Anyway, sweet Stephanie, who objected to being made to learn a whole new way to write after finally mastering printing, said, “Why do they make us learn this? When you grow up, everything you write on says ‘PLEASE PRINT!’”
I love teaching cursive. I was one of those many people who learned and wrote in cursive until 8th grade, when I returned to printing, incorporating “cool” ways of writing some letters. I also adopted e.e. cummings’ rejection of capital letters except in assigned work from school. I fancied myself a rebel, distinguishing myself from the pack, not noticing that probably 50% of my peers were doing the same thing.
Then I started teaching, and had to relearn cursive in order to teach it. I even went so far as to regularize my pencil grip in order to model it correctly. I learned to break the skill down into patterns, and to make it fun. For the past 10+ years, though, very few students are even being introduced to it at school, so I rarely get a chance to teach it anymore. Clearly, there are still way more than enough other skills to teach, and it would be hard to find time in tutoring sessions to work it in, but my belief is that there is some real value in learning it.
Here are my top five reasons for learning cursive. Many are echoed in the article links below.
- Improved neural connections and fine-motor skills. Watching a child concentrate when learning any motor skill is fascinating, but because cursive letters are linked to each other within each word, as I watch, I can envision so many visual-motor connections being made.
- Fewer reversals. In manuscript writing, several letters (b, d, p, q) are very alike except in the way they face and where they sit on the line. I believe there is a right way to form letters when printing to avoid these confusions, but SO many kindergartners are left to their own devices when they try to reproduce letters. They start from the bottom, go from right to left and develop very inefficient patterns that are hard to break.
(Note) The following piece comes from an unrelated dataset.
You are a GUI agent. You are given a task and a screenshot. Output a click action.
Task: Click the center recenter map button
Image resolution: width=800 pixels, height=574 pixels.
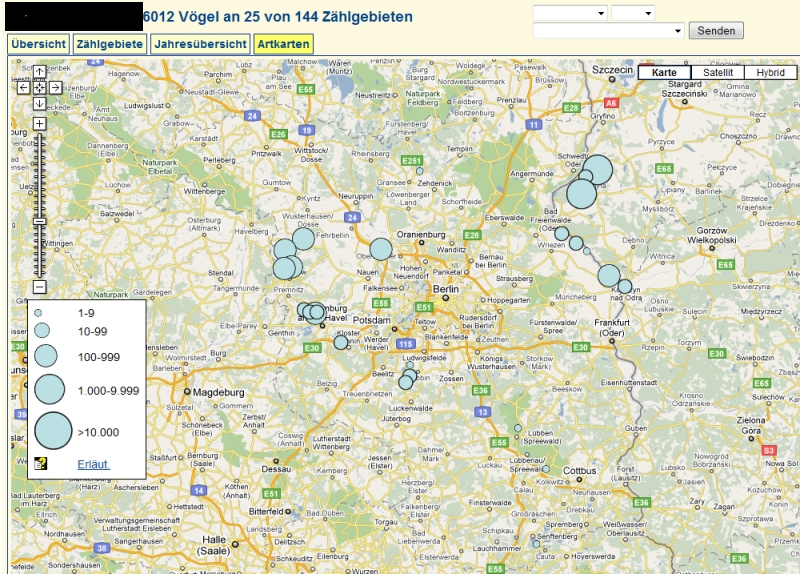tap(39, 88)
Starting out with good letter formation in print (the subject of a future impassioned blog) leads to much more ease with cursive, but in the absence of adequate instruction in that, learning cursive can eliminate some reversals in writing (which leads to corrections in reading as well).
- Increased writing speed once learned. Developing fluidity in the curved lines of cursive leads to a rhythmic movement, and there is a clear ending of one word and the beginning of the next without having to remember spacing.
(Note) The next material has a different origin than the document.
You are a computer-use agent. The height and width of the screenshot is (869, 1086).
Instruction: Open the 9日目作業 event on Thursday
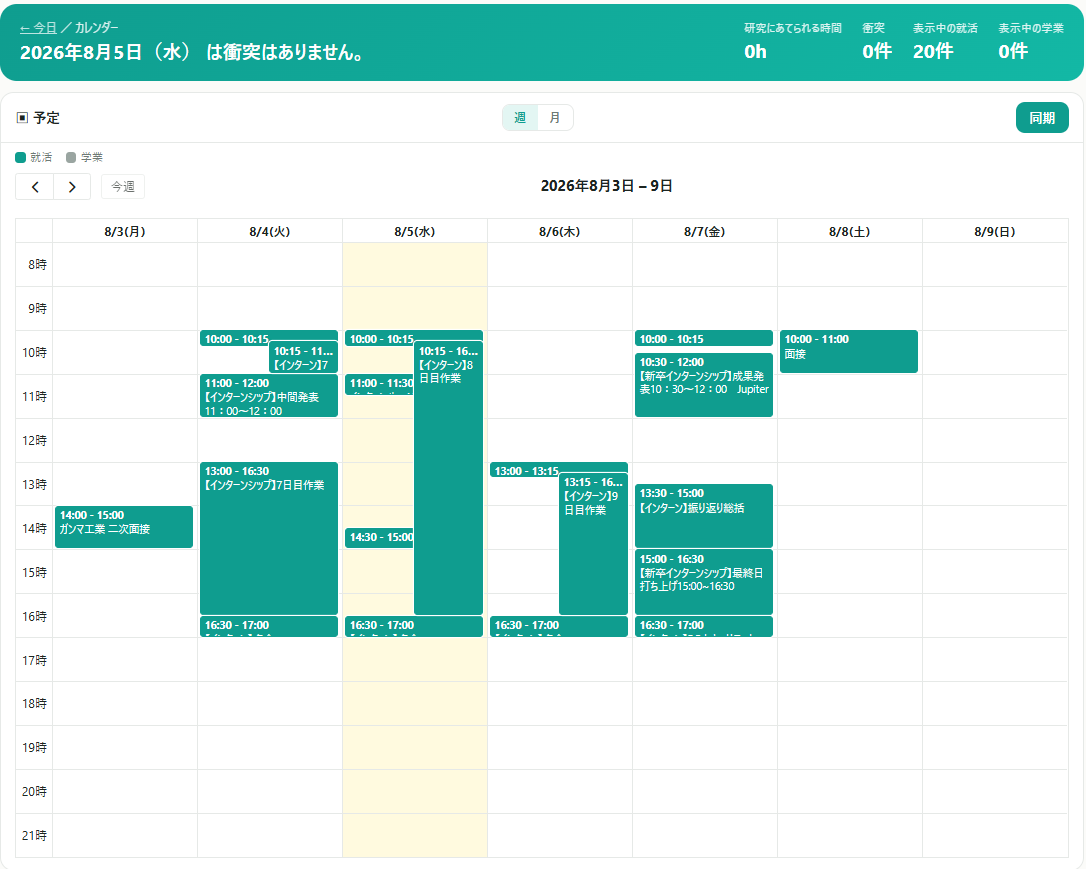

- Increased ease in learning spelling words. Learning a word by printing it, even many times, involves a lot of stop-and-start motion because the letters don’t connect. Writing the same words in cursive, the smooth, rhythmic process adds the motor experience of producing that word to the visual and auditory.
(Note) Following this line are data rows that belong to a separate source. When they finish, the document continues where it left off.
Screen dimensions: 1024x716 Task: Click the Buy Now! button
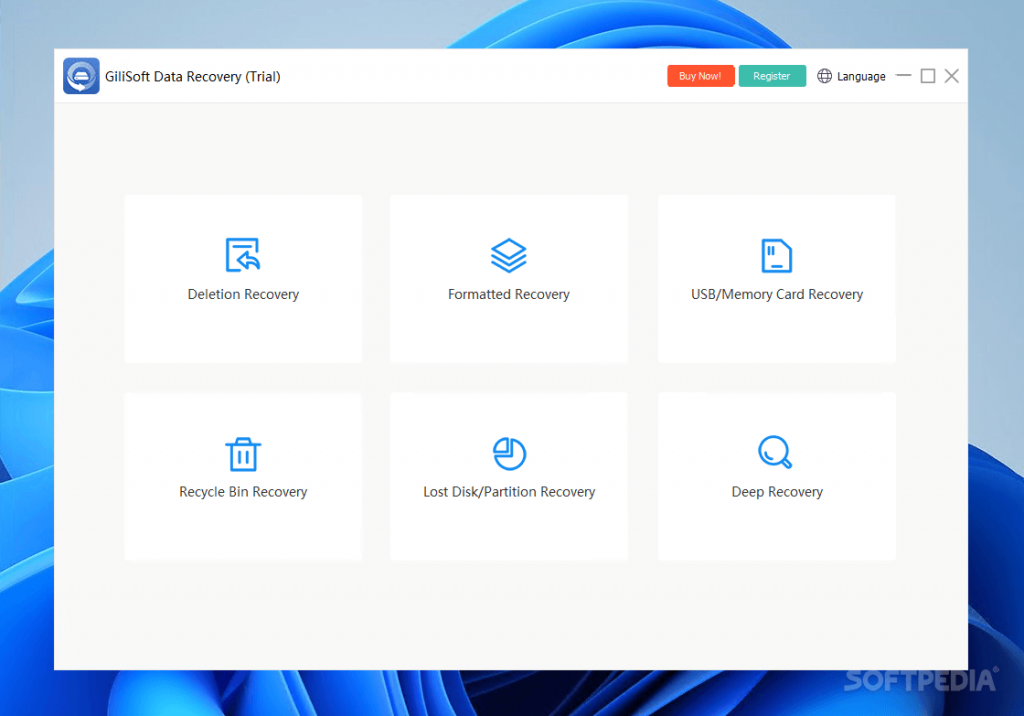[700, 75]
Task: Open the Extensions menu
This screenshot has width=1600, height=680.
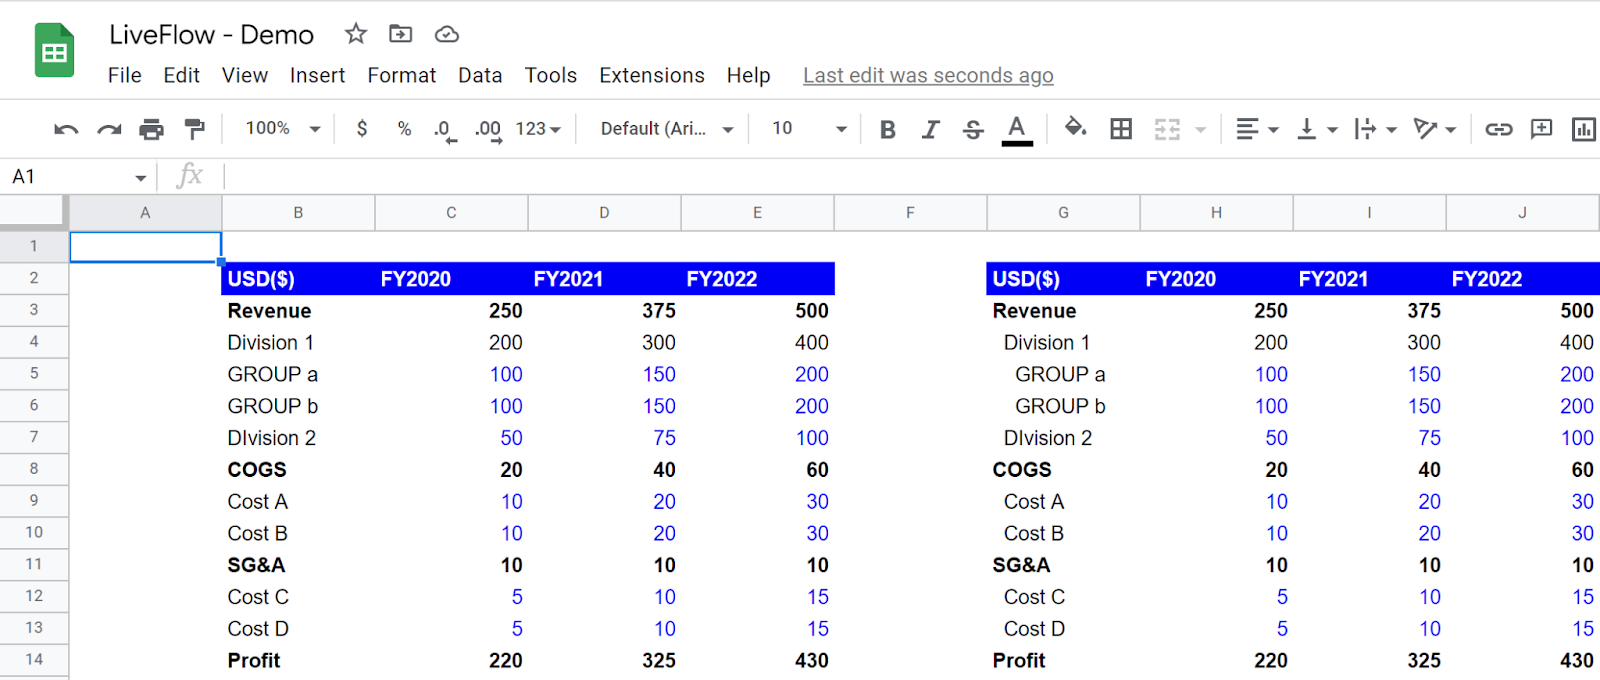Action: click(x=652, y=75)
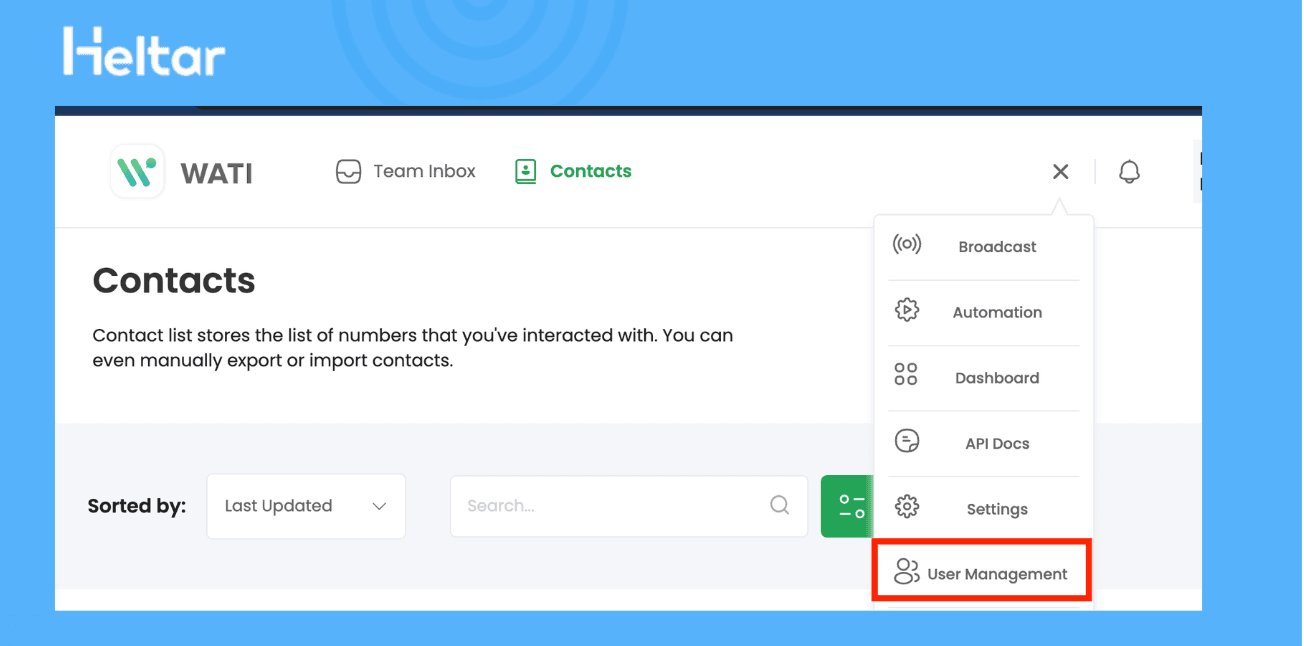Open User Management from the menu
This screenshot has height=646, width=1304.
(997, 573)
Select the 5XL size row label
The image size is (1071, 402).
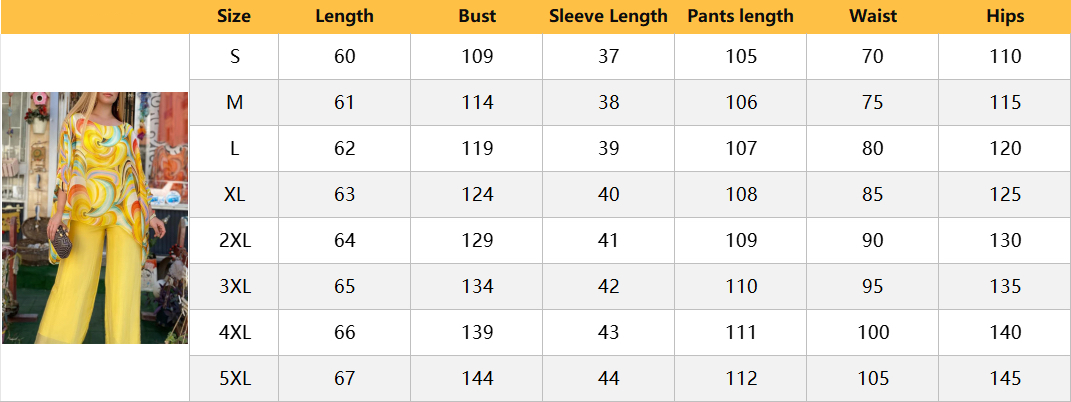pyautogui.click(x=235, y=379)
- Improved ability to read cursive. There remain situations in which someone who cannot decipher cursive is at a disadvantage. In the New York Times article below is the example of a father who was determined to write “real letters” to his daughter when she was at camp, even though an email option was available. Turned out she needed help to read them!
There are reasons to learn cursive beyond these five that you can read about at the link below. They include increased attention to and retention of subject matter when taking notes in cursive, increased self-discipline, a higher quality signature and increased self-respect, the last of which is something I observe when any child becomes a master at something that started out as a challenge.
Update on “sweet Stephanie”: She came to visit me several years ago as a twenty-something professional who remembered our time together fondly, despite my joining with her teacher and parents in insisting that she learn cursive. I reminded her of her “please print” comment, and she (somewhat abashedly) admitted that she couldn’t imagine NOT using cursive, especially when taking notes. Glad I didn’t put her through all that for nothing!
I will soon write a blog about the crucial importance of learning correct letter formation in printing and in cursive as well. What I’m wondering about now is whether proper keyboarding technique, which few kids seems to know or employ, is similarly superior to random methods kids devise in its absence. Hmmm … will think on that and do some research.
Links in this blog:
Top 10 reasons to learn cursive
The Lost Virtue of Cursive
Podcast: Your Brain on Cursive (first 8.5 minutes — very sciency! With Maria Konnakova)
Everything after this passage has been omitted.